Uscì dalla stanza, avvolgendo il petto con le braccia in modo protettivo mentre percorreva il corridoio come se fosse un campo minato. Si rendeva conto, ovviamente, che era solo un corridoio. Il campo minato era il suo cervello, un campo di battaglia senza fine. Ma, Ian pensò che, era sempre stato un soldato. Era un fottuto Gallagher, dopotutto. Quindi ebbe la meglio finché si ritrovò in piedi nel salotto. Questo era riempito dalla sua famiglia e dai suoi amici, che ridevano e rielaboravano l'anno passato nello stile plateale del South Side. La casa era decorata di ghirlande multi-colori che Mickey senza dubbio aveva faticato a sistemare. L'albero di Natale, anche, era ornato alla rinfusa con abbellimenti concentrati sulla parte inferiore dove probabilmente era stato Yevgeny ad appenderli. I regali erano messi sotto l'albero e Yevgeny, insieme alle gemelle di Veronica e Kevin, Amy e Gemma, giocava con una modesta quantità di giocattoli sul tappeto.
All'inizio, nessuno notò il suo arrivo finché Yevgeny sollevò lo sguardo dalla sua macchinina, gli occhi si illuminarono e velocemente inciampò nei propri piedi prima di corrergli incontro, avvolgendo le sue gambe con le braccia. Dato che aveva le gambe vacillanti, Ian quasi cadde, ma mantenne l'equilibrio e rise. Abbassandosi, sollevò Yevgeny trattenendolo sul fianco, sorridendo, "Buon Natale, Yev"
Poi Ian guardò tutti gli altri, un sorriso spontaneo allargato sul volto, "Buon Natale a tutti" La sua voce era bassa, ancora distante, ma era la sua.
Fu il turno di Mickey di avvicinarsi, esitante perché tanta gente lo stava osservando, ma non si fermò e abbracciò Ian.
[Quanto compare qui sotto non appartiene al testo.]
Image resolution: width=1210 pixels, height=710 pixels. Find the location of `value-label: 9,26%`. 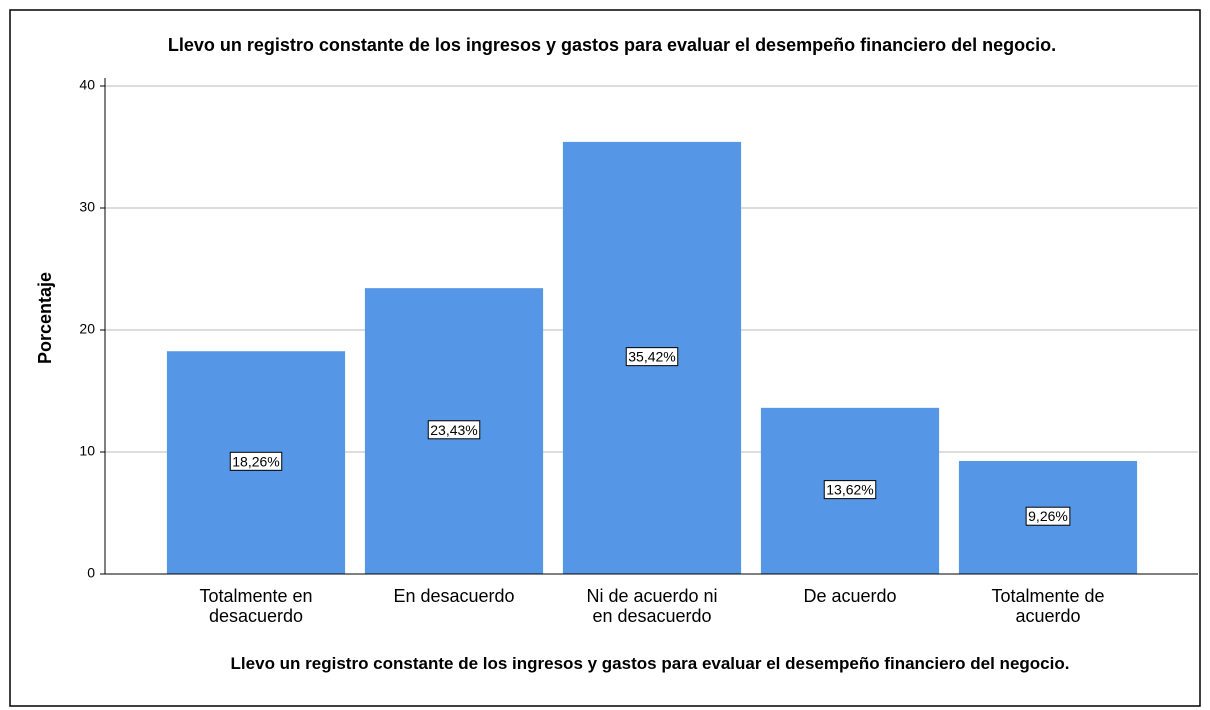

value-label: 9,26% is located at coordinates (1048, 516).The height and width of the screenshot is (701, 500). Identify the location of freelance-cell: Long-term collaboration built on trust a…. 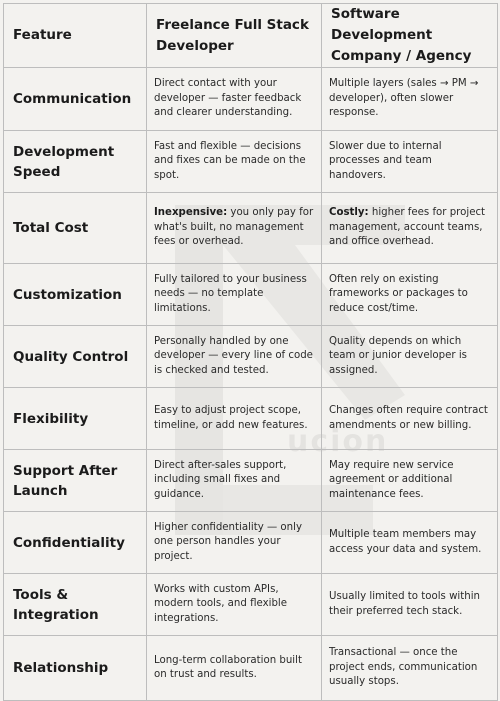
(234, 668).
Con il braccio libero, Ian avvolse Mickey, posando un palmo saldo sulla sua schiena che si trasformò in una stretta del tessuto del suo maglione mentre Ian nascondeva il viso nella sua spalla. Un piccolo singhiozzo inviò ulteriori tremori al suo corpo, ma lo soffocò prima di tirarsi indietro per guardare Mickey. Una mano si sollevò per colmare amorevolmente lo spazio tra il collo e la mascella di Mickey, il pollice carezzava il suo zigomo. "Grazie di esserci per me, Mick" riuscì a dire Ian.
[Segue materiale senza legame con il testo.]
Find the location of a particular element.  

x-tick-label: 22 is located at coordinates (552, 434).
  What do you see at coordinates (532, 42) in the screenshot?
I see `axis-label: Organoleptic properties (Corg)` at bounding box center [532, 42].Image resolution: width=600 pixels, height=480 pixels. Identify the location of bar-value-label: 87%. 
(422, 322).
E mentre Ian si spostava per sedersi tra Mickey e Fiona sul divano, Yevgeny scivolò dal suo grembo per raggiungere Amy e Gemma sul pavimento, e Ian realizzò che a nessuno importava del suo aspetto. A nessuno importava dell'unto che gli ricopriva i capelli o del fatto che stesse indossando gli stessi vestiti dei due giorni precedenti. Non badarono ai suoi difetti, reali o immaginari. Quello che importava loro era che lui fosse vivo e felice. Lo amavano sia che fosse triste, contento, o che fosse un mix di tutte e due le cose. E Ian capì, che anche sotto il carico della sua patologia mentale, di essere ancora felice. Era ancora felice ed era innamorato.